# Detecting language of the text within the entities

* Author: docai-incubator@google.com

## Disclaimer

This tool is not supported by the Google engineering team or product team. It is provided and supported on a best-effort basis by the **DocAI Incubator Team**. No guarantees of performance are implied.


## Objective

This tool facilitates the detection of language codes within text entities by aligning token text anchors with entity text anchors. Subsequently, a new attribute named "detectedLanguages" is integrated into the generated JSON file.

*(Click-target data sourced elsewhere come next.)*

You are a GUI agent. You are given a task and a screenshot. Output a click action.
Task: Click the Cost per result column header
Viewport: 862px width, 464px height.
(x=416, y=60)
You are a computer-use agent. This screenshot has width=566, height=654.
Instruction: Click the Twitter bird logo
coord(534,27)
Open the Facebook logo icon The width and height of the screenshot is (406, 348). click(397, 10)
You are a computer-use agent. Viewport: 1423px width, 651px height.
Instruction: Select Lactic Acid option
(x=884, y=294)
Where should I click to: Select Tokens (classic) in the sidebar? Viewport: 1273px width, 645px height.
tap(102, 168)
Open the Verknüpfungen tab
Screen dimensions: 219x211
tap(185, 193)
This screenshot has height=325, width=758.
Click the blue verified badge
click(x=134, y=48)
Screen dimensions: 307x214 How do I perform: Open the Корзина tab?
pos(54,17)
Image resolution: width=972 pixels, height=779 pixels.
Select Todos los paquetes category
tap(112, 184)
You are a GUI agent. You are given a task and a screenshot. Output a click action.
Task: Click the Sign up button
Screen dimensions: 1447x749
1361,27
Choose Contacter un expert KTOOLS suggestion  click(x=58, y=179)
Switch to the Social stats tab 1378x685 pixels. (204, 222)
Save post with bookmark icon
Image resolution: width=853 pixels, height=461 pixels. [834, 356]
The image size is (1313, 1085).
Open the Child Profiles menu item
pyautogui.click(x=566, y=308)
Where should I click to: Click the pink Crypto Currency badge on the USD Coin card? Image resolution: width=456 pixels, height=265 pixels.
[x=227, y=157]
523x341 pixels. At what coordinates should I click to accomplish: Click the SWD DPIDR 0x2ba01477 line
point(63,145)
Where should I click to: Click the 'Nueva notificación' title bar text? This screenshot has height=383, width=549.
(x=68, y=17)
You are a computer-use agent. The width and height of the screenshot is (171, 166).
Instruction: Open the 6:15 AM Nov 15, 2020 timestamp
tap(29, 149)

This allows users to conveniently access the language code associated with each entity directly within the JSON output.


## Prerequisites
* Vertex AI Notebook

## Step by Step procedure 

### 1.Importing Required Modules

In [None]:
!wget https://raw.githubusercontent.com/GoogleCloudPlatform/document-ai-samples/main/incubator-tools/best-practices/utilities/utilities.py

In [None]:
from google.cloud import documentai_v1beta3 as documentai
from google.cloud import storage
from typing import Any, Dict, List, Optional, Sequence, Tuple, Union
from pathlib import Path
import json
from utilities import (
    file_names,
    documentai_json_proto_downloader,
    store_document_as_json,
)

### 2.Setup the inputs
* `gcs_input_path` : It contains the input jsons bucket path. 
* `gcs_output_path` : It contains the output bucket path where the updated jsons after adding the attribute will be stored.


In [None]:
gcs_input_path = "gs://{input_bucket_name}/{subfolder_name}/"  # '/' should be provided at the end of the path.
gcs_output_path = "gs://{output_bucket_name}/{subfolder_name}/"  # '/' should be provided at the end of the path.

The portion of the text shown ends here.